== Segment start ==

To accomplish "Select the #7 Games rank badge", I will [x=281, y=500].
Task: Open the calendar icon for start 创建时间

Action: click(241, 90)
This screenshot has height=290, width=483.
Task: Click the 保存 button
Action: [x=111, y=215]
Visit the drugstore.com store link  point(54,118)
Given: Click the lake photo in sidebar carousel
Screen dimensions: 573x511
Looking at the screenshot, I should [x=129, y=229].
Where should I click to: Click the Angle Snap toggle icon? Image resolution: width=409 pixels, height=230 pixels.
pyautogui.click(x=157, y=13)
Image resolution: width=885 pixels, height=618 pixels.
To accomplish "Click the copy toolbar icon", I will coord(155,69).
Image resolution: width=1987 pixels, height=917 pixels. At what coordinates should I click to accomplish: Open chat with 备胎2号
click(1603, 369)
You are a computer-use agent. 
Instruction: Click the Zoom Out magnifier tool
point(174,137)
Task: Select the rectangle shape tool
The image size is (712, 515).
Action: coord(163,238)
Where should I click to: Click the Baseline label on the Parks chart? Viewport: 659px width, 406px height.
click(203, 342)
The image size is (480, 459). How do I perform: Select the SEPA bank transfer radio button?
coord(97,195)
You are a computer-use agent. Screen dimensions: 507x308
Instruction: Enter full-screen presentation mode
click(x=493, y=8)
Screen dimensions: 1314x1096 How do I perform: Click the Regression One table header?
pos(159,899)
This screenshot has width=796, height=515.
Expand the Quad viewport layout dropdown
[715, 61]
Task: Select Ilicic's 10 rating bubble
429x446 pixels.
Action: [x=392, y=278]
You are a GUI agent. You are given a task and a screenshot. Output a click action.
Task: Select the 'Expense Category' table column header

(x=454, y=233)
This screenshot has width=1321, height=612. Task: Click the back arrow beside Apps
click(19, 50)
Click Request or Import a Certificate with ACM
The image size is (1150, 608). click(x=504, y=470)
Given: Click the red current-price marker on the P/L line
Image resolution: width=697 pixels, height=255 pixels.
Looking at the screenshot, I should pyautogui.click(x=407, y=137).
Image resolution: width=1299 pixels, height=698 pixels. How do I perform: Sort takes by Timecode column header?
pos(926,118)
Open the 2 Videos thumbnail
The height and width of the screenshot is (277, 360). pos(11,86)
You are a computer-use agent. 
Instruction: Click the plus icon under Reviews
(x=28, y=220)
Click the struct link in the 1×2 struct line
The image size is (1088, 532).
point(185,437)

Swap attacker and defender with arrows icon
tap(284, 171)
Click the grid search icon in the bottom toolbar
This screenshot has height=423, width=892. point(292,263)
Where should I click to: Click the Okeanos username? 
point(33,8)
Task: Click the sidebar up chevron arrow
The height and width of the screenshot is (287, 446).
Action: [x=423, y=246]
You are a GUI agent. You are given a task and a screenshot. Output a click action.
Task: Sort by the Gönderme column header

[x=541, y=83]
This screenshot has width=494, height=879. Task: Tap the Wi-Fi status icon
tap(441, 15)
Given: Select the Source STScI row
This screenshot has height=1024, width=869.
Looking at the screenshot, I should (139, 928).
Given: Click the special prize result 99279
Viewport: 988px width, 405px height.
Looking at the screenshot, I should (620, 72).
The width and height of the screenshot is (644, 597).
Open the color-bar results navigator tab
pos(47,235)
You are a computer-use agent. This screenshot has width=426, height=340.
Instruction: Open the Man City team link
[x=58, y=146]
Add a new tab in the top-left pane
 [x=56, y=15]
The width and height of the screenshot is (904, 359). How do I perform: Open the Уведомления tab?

== Segment end ==

Find all the lines containing "will" in the material, then copy them.

To accomplish "Select the #7 Games rank badge", I will [x=281, y=500].
To accomplish "Click the copy toolbar icon", I will coord(155,69).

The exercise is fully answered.